PC

Cloud gaming gets official Steam support with Steam Cloud Play beta

Cloud gaming may have arrived, but it hasn’t yet really taken hold among your average player. Its potential may have opened up now that Valve has announced that Steam Cloud Play has entered beta.

It does nothing drastic at this stage. Valve temper expectations in the documentation, noting that “We are now accepting a limited amount of games into the service as we continue to build features and server capacity for players. The first service we are connecting to Steam to allow users to play games from their Steam Library from the Cloud is Nvidia GeForce Now.”

GeForce Now is Nvidia’s game streaming service, launched this February. For a monthly fee, its users can play their games remotely, using Nvidia’s hardware, which streams the results live back to their device as they play. In a sense, it’s renting a much better PC at a distance.
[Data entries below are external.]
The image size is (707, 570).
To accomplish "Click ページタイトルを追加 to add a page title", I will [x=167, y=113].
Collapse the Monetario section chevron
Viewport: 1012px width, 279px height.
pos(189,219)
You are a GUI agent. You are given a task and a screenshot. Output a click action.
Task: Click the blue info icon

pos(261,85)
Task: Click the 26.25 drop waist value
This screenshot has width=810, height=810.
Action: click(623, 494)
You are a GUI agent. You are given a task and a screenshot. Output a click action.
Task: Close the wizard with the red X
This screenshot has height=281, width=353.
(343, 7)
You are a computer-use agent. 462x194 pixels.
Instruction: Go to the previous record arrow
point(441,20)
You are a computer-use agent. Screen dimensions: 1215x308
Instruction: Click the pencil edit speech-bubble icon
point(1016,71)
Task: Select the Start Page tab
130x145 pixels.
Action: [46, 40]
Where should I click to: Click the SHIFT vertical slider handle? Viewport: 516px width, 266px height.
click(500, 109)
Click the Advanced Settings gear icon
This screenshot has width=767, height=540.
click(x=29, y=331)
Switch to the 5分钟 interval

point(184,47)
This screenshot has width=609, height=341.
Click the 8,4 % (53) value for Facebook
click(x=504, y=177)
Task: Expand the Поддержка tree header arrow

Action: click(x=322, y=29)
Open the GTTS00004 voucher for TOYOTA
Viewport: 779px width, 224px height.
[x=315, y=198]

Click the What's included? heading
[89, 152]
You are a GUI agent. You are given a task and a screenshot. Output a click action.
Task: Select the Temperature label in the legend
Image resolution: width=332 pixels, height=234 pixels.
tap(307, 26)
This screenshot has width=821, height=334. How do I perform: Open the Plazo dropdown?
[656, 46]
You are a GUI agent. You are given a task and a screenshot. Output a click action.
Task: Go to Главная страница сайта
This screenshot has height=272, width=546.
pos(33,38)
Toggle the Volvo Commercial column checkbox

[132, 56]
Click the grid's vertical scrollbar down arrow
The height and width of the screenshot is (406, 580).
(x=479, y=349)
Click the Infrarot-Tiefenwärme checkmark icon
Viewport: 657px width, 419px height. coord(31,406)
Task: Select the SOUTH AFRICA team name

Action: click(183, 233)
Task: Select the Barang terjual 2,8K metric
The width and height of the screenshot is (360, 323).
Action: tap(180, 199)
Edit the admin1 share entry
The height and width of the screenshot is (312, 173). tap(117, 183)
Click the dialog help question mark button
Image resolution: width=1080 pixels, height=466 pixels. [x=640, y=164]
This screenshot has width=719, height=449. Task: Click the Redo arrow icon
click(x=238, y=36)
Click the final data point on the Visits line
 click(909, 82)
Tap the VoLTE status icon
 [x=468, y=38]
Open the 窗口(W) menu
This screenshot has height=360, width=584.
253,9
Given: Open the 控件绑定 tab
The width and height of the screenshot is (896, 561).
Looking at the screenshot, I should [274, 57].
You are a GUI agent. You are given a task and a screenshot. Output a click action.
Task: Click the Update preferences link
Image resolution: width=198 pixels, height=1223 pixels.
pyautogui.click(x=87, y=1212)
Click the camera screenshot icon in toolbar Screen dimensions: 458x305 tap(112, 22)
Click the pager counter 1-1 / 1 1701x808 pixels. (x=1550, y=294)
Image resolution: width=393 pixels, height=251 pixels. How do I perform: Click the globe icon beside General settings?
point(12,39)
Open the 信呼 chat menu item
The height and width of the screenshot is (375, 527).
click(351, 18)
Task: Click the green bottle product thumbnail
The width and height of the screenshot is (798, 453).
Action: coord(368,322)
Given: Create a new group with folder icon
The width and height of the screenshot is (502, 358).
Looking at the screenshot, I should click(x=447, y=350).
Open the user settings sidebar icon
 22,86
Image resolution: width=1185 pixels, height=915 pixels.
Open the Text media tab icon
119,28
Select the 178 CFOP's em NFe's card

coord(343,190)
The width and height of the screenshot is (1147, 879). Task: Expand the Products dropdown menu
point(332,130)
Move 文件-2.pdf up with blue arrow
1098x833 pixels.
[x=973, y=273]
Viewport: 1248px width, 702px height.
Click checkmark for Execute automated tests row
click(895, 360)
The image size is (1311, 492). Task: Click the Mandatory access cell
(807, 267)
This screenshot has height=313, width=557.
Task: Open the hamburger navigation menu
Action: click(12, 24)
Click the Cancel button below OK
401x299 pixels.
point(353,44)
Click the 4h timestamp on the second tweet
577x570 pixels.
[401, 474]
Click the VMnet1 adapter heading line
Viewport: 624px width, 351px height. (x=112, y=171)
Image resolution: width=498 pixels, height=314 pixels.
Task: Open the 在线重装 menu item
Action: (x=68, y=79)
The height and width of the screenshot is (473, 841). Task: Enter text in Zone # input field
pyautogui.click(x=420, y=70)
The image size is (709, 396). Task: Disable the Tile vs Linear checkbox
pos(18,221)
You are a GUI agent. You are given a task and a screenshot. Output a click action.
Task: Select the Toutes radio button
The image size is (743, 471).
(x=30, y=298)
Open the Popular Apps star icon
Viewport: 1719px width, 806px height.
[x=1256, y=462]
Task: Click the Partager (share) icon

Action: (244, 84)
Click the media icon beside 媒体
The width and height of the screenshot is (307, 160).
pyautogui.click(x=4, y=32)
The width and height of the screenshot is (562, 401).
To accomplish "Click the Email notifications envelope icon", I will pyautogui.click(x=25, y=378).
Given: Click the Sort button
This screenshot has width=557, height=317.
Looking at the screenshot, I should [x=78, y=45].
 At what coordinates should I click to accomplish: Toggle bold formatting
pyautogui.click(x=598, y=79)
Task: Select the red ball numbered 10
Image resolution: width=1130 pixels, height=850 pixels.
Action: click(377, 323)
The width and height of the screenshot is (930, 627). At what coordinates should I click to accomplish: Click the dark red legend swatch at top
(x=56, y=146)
Rather than providing a competing service, Steam Cloud Play basically connects Steam libraries to it directly, allowing users of both services to launch the games with less messing about. Valve also say that they “may add additional Steam Cloud Gaming services in future”. Whether we’ll ever see Stadia hooked up in the same way is anyone’s guess. I am also curious how it will interact with Steam Remote Play, which uses streaming to let users to play local multiplayer games with non-local friends.

Assuming it works, it ought to be very intriguing to smaller developers who can’t or won’t deal directly with Nvidia. For players, having the the two services already linked is convenient. And it’s a classic Valve-style middleman effort to make Steam an integral, de facto default of game streaming just as it already is for game distribution. It also makes obvious financial sense, helping them to sell fancy new games to people who can’t afford to throw huge sums of money on a fancy new PC. If anyone can sell that argument to cautious publishers, it’s probably Valve.

Whatever you think of Steam’s influence, this is an interesting development, and it’s better news than we’ve had to report lately about GeForce Now. Just this week, Nvidia switched to an “opt in” approach, so games whose publishers haven’t committed will no longer be playable through that service. Since its launch in February, GeForce Now has seen multiple big name publishers pull most or all of their games, including Bethesda, Activision, and 2K Games. Big publishers can be a superstitious lot, prone to following suit, so seeing Valve support the service is surely the best news Nvidia have had all year.